Hi there folks, just wondering if there's any shrimp besides red cherry shrimp people would recomend for hardiness, in particular with heat. I plan on throwing up a couple of aquariums outside (in a shaded area) for the summer, and I would like to keep some type of "clean up crew" in there. I was thinking ghost shrimp? Thanks in advance for anyone's opinions or advice!


----------



## darkangel66n (May 15, 2013)

The only ones I can think of that like heat are suluwasi and Hawaiian volcano shrimp neither of which would do well outside. Ghost shrimp might but even them I am unsure of.


----------



## randy (Jan 29, 2012)

Amano shrimp is probably a good choice for cleaning. They can stand relative high temperature and they are bigger so it's safer with small fish (if you plan to have some in the tanks)

Ghost is a good choice too.
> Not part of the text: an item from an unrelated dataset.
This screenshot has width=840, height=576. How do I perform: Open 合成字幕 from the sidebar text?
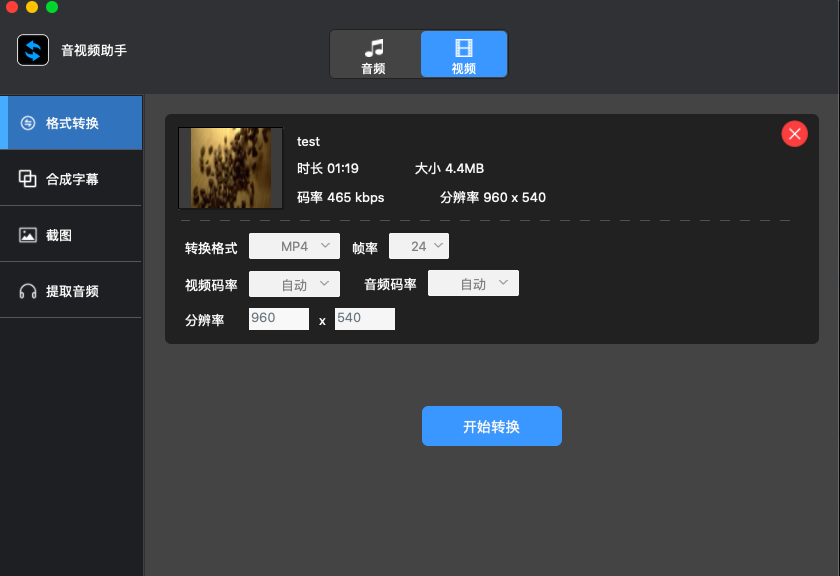pyautogui.click(x=72, y=179)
If it's me and I don't plan to have fish in the tanks, I would probably use some kind of Neos. You probably will get lots of babies at the end of summer that way.


----------



## Shrimp Daddy (Mar 30, 2013)

Doesn't matter what you put in, they'll become raccoon feed.


----------



## Splak (May 1, 2013)

I might try a tank outside with cherrys, would be a cool project. Maybe I can try and convince my parents to just stop treating the pool with chemicals and throw a few hundred shrimp in it instead....


----------



## matti2uude (Jan 10, 2009)

I had a bucket outside last year with red rili in it.


----------



## Fishlover02 (Feb 25, 2013)

I plan on keeping fish in the tank too, just some tetras, maybe some platies... I have some amano shrimp as well, so they are an option. To the poster who mentioned them'*****, should I be overly concerned about racoons? Even if the tank is heavily planted?


----------



## John_C (Dec 17, 2007)

*outdoor shrimp*

I had an outside tub with Cherries and white cloud minnows, worked out great... but with shrimp there was always that risk of extreme heat.. I had lot's of vegetation in it though to counter that....

If you could get those Hawaiian Volcano shrimp that'd be a better option.. They can withstand high temperatures since they're from volcanic springs..


----------